В ряду литераторов, серьезно повлиявших на формирование писательской манеры Лоренса Даррелла (Г. Миллер, Д. Г. Лоренс. М. Пруст) – Т. С. Элиот занимает весьма заметное место. Достаточно сравнить «интонации» молодого Элиота («Пруфрок и другие наблюдения», 1918) и молодого – через двадцать лет – Даррелла («Черная книга», 1938). Да и вообще поставить эти две фигуры лицом к лицу в контексте английской литературы и культуры ХХ века было бы крайне любопытно – начиная с восприятия Дарреллом этико-религиозных и эстетических идей Т. С. Элиота и кончая «формой жизни» литератора в современном западном мире. Но необъятного, как известно… А посему займусь материей вполне конкретной и частной – взаимодействием двух текстов. Ибо элиотовский шедевр начала двадцатых, «Бесплодная земля», является в широком смысле слова одним из литературных прототипов даррелловской тетралогии.
Внешнее соответствие структур «Александрийского квартета» и «Бесплодной земли» носит достаточно общий характер – каждый из четырех романов Даррелла связан с конкретной частью поэмы Элиота. Так, первая, «Погребение мертвого», выводит нас, прежде всего, на «Жюстин», вторая, «Игра в шахматы», – на «Маунтолива», третья, «Огненная проповедь», – на «Бальтазара», а на «Клеа» приходится сразу две завершающие части поэмы Элиота – «Смерть от воды» и «Что сказал гром». Параллели между двумя макротекстами на этом уровне носят у Даррелла общетематический характер и опираются на стоящие за деталями сюжета обширные смысловые пласты, связанные с общей направленностью и ролью конкретного текста в системе тетралогии. Тема Жюстин-Софии как ответственной за сотворение мира перекликается в романе «Жюстин» с «земной» символикой «Погребения Мертвого». Жюстин также выводит нас на излюбленный Элиотом образ Филомелы (ср. бесконечных даррелловских канареек в клетках, то ослепленных, то окруженных зеркалами, – чтобы лучше пели). У Элиота этот образ «выходит на поверхность» в «Огненной проповеди». Даррелловская Александрия – «призрачный город» – во многом строится на аллюзиях на «Погребение мертвого». У Даррелла получает развитие тема города, населенного мертвыми («I had not thought death had undone so many»[476]), смешение языков и культур в Александрии – ср. начало поэмы Элиота. В этой же части поэмы – «ключ» к архетипичности александрийских сюжетов: «Stetson! You who were with me in the ships at Mylae!»[477] «Маунтолив» и «Игра в шахматы» объединены темой пустоты и бессмысленности «ритуального» движения, принимаемого за жизнь; «Огненная проповедь» и «Бальтазар» – стоящей в центре фигурой рассказчика, обоеполого мага и «духа места», и стихией огня, отрицающей и обновляющей. Название четвертой части, «Смерть от воды», становится для Даррелла прямым указанием на центральный эпизод романа «Клеа» – «смерть» Клеа в море. Пятая часть поэмы и четвертый роман тетралогии выполняют одну и ту же роль на уровне макротекста: объединение возникающих сюжетных линий и смысловых рядов и утверждение символа веры.

● Задания к выполнению
A. Приведите без изменений фрагмент отрывка о Даррелле и Элиоте, начиная со слов «В ряду литераторов, серьезно» и вплоть до слов «прототипов даррелловской тетралогии.».
B. Согласно отрывку о Даррелле и Элиоте, какие части «Бесплодной земли» соотносятся с романом «Клеа»?
C. Продолжите отрывок о «Бесплодной земле» Элиота и тетралогии Даррелла, начав сразу после его последнего предложения.

● Исходный материал
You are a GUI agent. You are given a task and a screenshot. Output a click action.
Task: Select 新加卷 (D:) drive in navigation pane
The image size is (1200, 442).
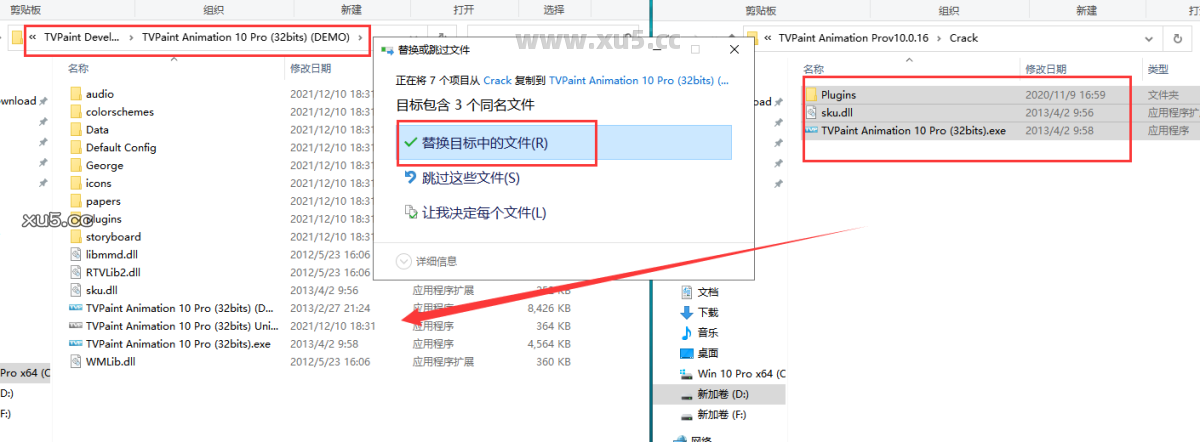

● Ответы по порядку
A.
В ряду литераторов, серьезно повлиявших на формирование писательской манеры Лоренса Даррелла (Г. Миллер, Д. Г. Лоренс. М. Пруст) – Т. С. Элиот занимает весьма заметное место. Достаточно сравнить «интонации» молодого Элиота («Пруфрок и другие наблюдения», 1918) и молодого – через двадцать лет – Даррелла («Черная книга», 1938). Да и вообще поставить эти две фигуры лицом к лицу в контексте английской литературы и культуры ХХ века было бы крайне любопытно – начиная с восприятия Дарреллом этико-религиозных и эстетических идей Т. С. Элиота и кончая «формой жизни» литератора в современном западном мире. Но необъятного, как известно… А посему займусь материей вполне конкретной и частной – взаимодействием двух текстов. Ибо элиотовский шедевр начала двадцатых, «Бесплодная земля», является в широком смысле слова одним из литературных прототипов даррелловской тетралогии.

B. «Смерть от воды» и «Что сказал гром».

C.
О двух основных сюжетных линиях, разрабатываемых Дарреллом в «Квартете» – мужской и женской («Все наши мужчины в каком-то смысле Антонии, все женщины – Клеопатры»), линиях, разбегающихся по бесчисленным «личным» инвариантам сюжета, прорабатывающих все возможные версии Богом данной ситуации, я уже писал в послесловии к «Бальтазару». Но ведь этот же принцип положен и в основу «сюжета» «Бесплодной земли». Более того, Тиресий, архетип, также разбросанный Дарреллом по многим лицам и судьбам (от главного «волхва» Бальтазара до более или менее мелких «духов места», типа Скоби, Тото де Брюнеля, Мнемджяна, Магзуба) и «выявленный», названный через посредство модной джазовой мелодии «Старина Тиресий», также является у Элиота своею собственной персоной, играя в целом ту же, что и у Даррелла, роль. Вот что пишет по этому поводу сам Элиот в автокомментарии к поэме: «Тиресий, хотя он всего лишь сторонний наблюдатель, а не действующее лицо, является существенным персонажем в этой поэме: он объединяет собой всех остальных. Подобно тому, как одноглазый купец, продавец коринки, слит воедино с финикийским моряком, а последний почти неотличим от неаполитанского принца Фердинанда, точно так же все женские персонажи представляют собой одну единственную женщину, и оба эти пола объединяются Тиресием. То, что Тиресий видит, и является действительным содержанием поэмы»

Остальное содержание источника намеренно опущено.